Language of document :

Hogere voorziening ingesteld op 20 maart 2013 door Reber Holding GmbH & Co. KG tegen het arrest van het Gerecht (Vijfde kamer) van 17 januari 2013 in zaak T-355/09, Reber Holding GmbH & Co. KG/Bureau voor harmonisatie binnen de interne markt (merken, tekeningen en modellen)

(Zaak C-141/13 P)

Procestaal: Duits

Partijen

Rekwirante: Reber Holding GmbH & Co. KG (vertegenwoordigers: O. Spuhler en M. Geitz, Rechtsanwälte)

Andere partijen in de procedure: Bureau voor harmonisatie binnen de interne markt (merken, tekeningen en modellen), Wedl & Hofmann GmbH

Conclusies

Rekwirante verzoekt het Hof:

het arrest van het Gerecht van 17 januari 2013 in zaak T-355/09 en de beslissing van de vierde kamer van beroep van het BHIM van 9 juli 2009 in zaak R 623/2008-4 te vernietigen

subsidiair, het onder I bedoelde arrest te vernietigen en de zaak terug te verwijzen naar het Gerecht;

het BHIM te verwijzen in de kosten van de procedure.

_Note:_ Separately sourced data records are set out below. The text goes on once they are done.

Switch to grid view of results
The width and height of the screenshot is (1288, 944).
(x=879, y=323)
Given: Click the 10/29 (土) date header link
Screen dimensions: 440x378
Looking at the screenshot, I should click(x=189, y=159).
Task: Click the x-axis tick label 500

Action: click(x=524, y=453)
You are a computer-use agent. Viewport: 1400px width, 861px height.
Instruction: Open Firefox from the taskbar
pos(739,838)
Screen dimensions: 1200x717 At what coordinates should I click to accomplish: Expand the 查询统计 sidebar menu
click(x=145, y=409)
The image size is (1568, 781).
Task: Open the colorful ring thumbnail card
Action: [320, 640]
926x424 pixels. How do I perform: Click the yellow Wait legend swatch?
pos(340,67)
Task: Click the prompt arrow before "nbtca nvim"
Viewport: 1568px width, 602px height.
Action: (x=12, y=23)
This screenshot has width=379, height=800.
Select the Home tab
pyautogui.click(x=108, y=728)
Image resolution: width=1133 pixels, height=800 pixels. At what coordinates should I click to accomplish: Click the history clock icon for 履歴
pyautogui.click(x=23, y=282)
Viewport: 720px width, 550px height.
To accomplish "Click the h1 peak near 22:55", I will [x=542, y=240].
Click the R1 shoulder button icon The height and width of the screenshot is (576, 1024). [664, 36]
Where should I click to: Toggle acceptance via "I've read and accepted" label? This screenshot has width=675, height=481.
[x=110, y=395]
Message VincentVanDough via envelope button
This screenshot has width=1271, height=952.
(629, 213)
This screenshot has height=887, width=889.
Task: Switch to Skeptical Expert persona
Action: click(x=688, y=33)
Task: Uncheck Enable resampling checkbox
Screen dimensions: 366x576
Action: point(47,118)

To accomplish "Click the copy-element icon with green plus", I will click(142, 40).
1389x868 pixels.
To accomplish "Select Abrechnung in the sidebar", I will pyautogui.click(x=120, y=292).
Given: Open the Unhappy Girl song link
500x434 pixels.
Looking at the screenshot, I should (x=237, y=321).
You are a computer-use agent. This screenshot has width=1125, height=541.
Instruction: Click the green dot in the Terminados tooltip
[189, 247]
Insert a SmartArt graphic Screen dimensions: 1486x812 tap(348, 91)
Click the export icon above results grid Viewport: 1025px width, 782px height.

Middelen en voornaamste argumenten

Rekwirante betoogt dat het Gerecht het wezenlijke bestanddeel "normaal gebruik" van artikel 42, lid 2, eerste volzin, juncto lid 3, van verordening nr. 207/2009 inzake het gemeenschapsmerk, aldus heeft uitgelegd dat het afhangt van de omvang van de omzet en het aantal verkooppunten. Deze uitlegging is alleen al onjuist omdat overeenkomstig de rechtspraak van het Hof het behalen van een concrete omzet geenszins is vereist om te kunnen spreken van normaal gebruik.

Het Gerecht had, zelfs indien het zou hebben vastgesteld dat in de onderhavige zaak het merk waarop de oppositie was gesteund, "Walzertraum", voor chocoladeproducten niet is gebruikt op een wijze die de rechten in stand houdt, zijn beoordeling niet zomaar mogen afbreken.

Het Gerecht had in een volgend stadium van de beoordeling, met inachtneming van de beginselen van het arrest van het Hof van 19 juni 2012 in zaak C-307/10 (nog niet gepubliceerd in de Jurisprudentie), rekening moeten houden met het feit dat het hier om handgemaakte pralines gaat. Het had dan moeten nagaan of de overgelegde bewijsstukken volstaan om een normaal gebruik van het merk waarop de oppositie was gesteund, "Waltzertraum", voor handgemaakte pralines aan te tonen. Dat is volgens rekwirante het geval. Het Gerecht is echter niet overgegaan tot een dergelijk onderzoek.

Voorts schendt het bestreden arrest ook het algemene beginsel van gelijke behandeling. De ongelijke behandeling ligt in het bijzonder daarin dat het Gerecht ook bij het merk waarop de oppositie was gesteund zich gericht heeft op chocoladeproducten in het algemeen, hoewel dit merk werd gebruikt voor handgemaakte pralines. Door chocoladeproducten als referentiepunt te nemen, worden rekwirante automatisch dezelfde maatstaven voor normaal gebruik opgelegd als een multinational. Dit vormt schending van het algemene beginsel van gelijke behandeling.

De hogere voorziening moet derhalve volledig worden toegewezen.